Wahrscheinlich haben die meisten schon einmal vom Lotuseffekt gehört. Der sorgt dafür, dass Wassertropfen von Lotusblättern abperlen, so wie hier (wieder bei Wikipedia geklaut, ohne Wiki wäre mein Blog ganz schön arm an Bildern, das Bild stammt von Wikipedianutzer ArchiKat):
By ArchiKat – Own work, CC BY 3.0, Link
In der Mitte seht ihr die Tropfen auf den Lotus- (oder Lotos-) Blättern, unten handelsübliche Seerosenblätter, auf denen die Tropfen nicht so gut abperlen.
Der Lotuseffekt funktioniert dadurch, dass die Oberfläche des Blattes mit winzigen Rauigkeiten versehen ist. Außerdem ist sie hydrophob, das heißt, dass Wasser sich nur ungern dort anlagert. Auch dazu gibt es ein schickes Bild bei Wikipedia:
By William Thielicke website: More pictures and bionics. Hamburg, Germany., GFDL, Link
Dass die Oberfläche hydrophob ist, bedeutet, dass es Energie kostet, Wasser in Kontakt mit der Oberfläche zu bringen. Und wegen der Mikrorauigkeiten ist das ziemlich viel Oberfläche (je rauer, desto mehr Fläche) – deswegen ist es energetisch günstiger, wenn das Wasser die Oberfläche möglichst gar nicht benetzt.

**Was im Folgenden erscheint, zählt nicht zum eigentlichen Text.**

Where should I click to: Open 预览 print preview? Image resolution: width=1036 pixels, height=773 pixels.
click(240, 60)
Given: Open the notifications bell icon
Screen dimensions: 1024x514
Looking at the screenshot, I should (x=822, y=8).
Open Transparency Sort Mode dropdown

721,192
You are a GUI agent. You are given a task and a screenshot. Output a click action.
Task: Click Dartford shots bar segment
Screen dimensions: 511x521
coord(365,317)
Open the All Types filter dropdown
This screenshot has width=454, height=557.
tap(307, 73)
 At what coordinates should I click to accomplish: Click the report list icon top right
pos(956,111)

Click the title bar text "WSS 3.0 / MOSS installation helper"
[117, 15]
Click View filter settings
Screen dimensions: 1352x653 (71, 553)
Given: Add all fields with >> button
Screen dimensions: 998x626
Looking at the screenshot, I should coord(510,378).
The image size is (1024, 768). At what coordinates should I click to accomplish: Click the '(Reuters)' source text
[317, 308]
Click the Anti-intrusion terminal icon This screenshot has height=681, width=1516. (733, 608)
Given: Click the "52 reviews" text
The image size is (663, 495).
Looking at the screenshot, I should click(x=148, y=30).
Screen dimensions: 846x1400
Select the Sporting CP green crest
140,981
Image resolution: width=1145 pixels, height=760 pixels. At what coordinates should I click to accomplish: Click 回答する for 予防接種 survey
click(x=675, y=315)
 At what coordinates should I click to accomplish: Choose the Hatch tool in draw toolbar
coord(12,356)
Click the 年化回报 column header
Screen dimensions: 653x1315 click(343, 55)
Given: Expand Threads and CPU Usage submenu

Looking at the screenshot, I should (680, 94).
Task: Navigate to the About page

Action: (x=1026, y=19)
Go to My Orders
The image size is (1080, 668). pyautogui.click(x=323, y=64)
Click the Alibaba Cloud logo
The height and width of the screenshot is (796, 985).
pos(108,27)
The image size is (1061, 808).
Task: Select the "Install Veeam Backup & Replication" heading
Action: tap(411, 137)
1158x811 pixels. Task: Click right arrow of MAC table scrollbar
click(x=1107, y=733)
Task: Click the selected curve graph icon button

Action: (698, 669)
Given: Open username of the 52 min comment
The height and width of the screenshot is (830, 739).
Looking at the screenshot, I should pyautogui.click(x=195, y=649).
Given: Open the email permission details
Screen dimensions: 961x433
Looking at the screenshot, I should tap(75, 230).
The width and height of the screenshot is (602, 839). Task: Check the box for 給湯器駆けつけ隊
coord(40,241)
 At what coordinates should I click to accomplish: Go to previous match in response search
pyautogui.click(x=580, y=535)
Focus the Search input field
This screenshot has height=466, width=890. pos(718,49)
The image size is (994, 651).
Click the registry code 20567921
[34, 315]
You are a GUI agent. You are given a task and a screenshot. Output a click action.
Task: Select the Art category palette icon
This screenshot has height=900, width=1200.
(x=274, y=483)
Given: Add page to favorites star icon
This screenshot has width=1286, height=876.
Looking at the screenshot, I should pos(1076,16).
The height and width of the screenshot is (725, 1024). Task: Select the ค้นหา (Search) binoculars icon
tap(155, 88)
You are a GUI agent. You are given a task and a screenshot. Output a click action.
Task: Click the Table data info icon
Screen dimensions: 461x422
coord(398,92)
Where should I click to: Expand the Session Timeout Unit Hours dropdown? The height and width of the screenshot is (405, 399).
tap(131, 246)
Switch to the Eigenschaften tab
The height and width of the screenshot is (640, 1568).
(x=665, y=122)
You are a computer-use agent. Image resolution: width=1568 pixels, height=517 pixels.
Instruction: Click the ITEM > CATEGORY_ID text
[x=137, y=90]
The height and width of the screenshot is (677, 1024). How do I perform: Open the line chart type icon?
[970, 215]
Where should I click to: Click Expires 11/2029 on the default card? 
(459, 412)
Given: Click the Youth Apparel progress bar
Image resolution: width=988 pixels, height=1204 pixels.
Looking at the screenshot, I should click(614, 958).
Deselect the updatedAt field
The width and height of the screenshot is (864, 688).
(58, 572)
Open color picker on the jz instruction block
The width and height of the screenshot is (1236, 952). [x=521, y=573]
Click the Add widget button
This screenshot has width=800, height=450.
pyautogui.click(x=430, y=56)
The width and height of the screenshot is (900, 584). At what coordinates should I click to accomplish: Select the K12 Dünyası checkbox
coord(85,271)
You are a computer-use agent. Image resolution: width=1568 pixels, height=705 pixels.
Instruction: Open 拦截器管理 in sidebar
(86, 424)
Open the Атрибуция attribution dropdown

Man nennt diese Eigenschaft deshalb auch “superhydrophob”.
Beim Lotusblatt klappt das prima, und auch technisch nutzt man den Effekt beispielsweise für selbstreinigende Oberflächen. (Die berühmten Hightech-Schwimmanzüge, die ja jetzt verboten werden, beruhen nicht auf diesem Effekt, soweit ich das verstehe, sondern auf dem “Haifischhaut-Effekt”. Dabei sorgen Mikrorauigkeiten für eine optimierte Bildung von kleinsten Wirbeln, die den Widerstand herabsetzen. Ludmilla hat sich dazu vor einiger Zeit mal schlaugemacht.)